035 | Words :: Shanghai, China, 2013

Like any major metropolitan city, Shanghai has its dark side. One evening after dinner at a fancy restaurant on the Bund, a stroll led us to a neighborhood marked for eviction. The street was quiet. The fluorescent street light shines bleakly on the walls, painted and repainted with layers of whitewash. The power lines hung twisted and mangled over the narrow path, as if left there by a knitting mother who had grown tired of untangling her yarn.

The houses to be torn down are marked with a large red character chai inside a circle. The word literally means to dismantle. I like this translation. The dismantling applies not only to the building itself, but also to the neighborhood, the family, and the traditional way of living that once thrived within these walls.

Forced eviction is a topic of controversy and debate in China due to its unique property laws. Technically still a Communist country, when China started allowing private ownership of property, they made it impossible for people to actually own the land. Instead, the state retains ownership to the land and provides a 70 year lease to the developer.

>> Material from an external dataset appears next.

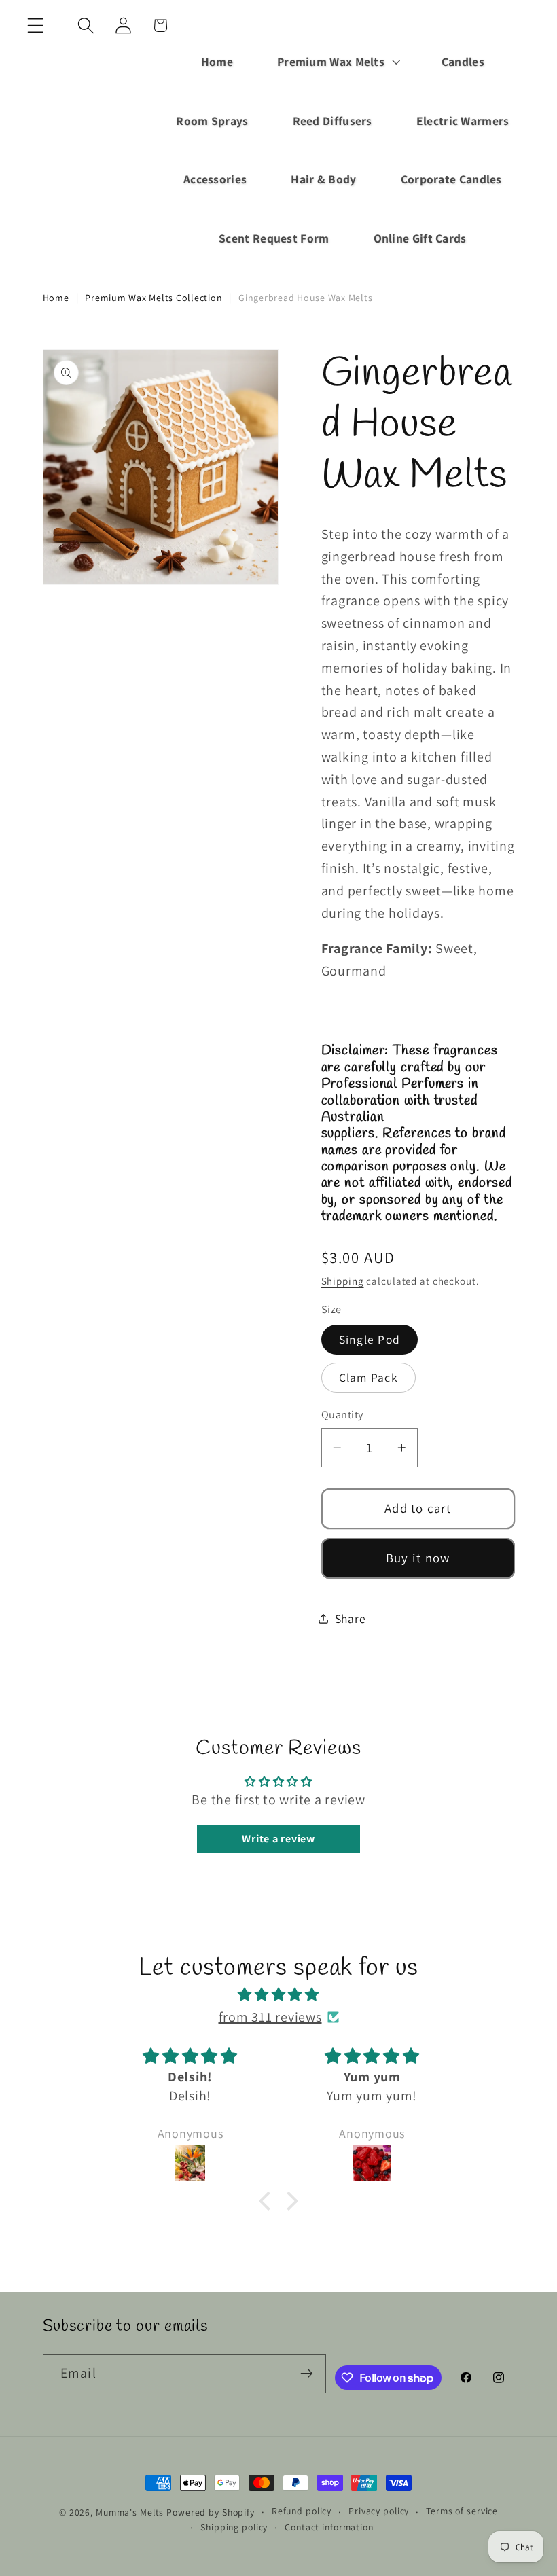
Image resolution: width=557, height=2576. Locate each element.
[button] (35, 25)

As China grew faster than people’s expectations in the past three decades, expropriation of the land in the name of “public interest” has been rampant, and legal.

Although the government pays a resettlement fee, in places like Shanghai, it is generally not enough for someone who lived in the city to relocate to any new developments remotely close to the city. Not that there is a lack of supply in terms of rentals. Chinese people have long placed their faith in real estate over the stock market, and even middle class families will generally try to buy a second or third unit for investment purposes. This has driven up the price of real estate, but depressed the price for rentals.

Not that it helps the people who live in these decrepit areas of Shanghai. Many of these families live by collecting recycling, selling cheap souvenirs or food on street corners, or panhandling. They don’t have the money to afford a home in the city, nor can they afford to move outside of the city and commute daily for their meager living. Some of them may not even be living there legally. So they trudge on, living in buildings without walls, until the day the demolition crew shows up at their door.

The next time I visit Shanghai, I doubt I will be able to find this street again. It may have been replaced by a multimillion dollar residential high rise, or yet another fancy shopping mall. This side of Shanghai is not beautiful and glamorous, but I’m glad I was able to get a closer look of the growing pains the city, and the country, is going through.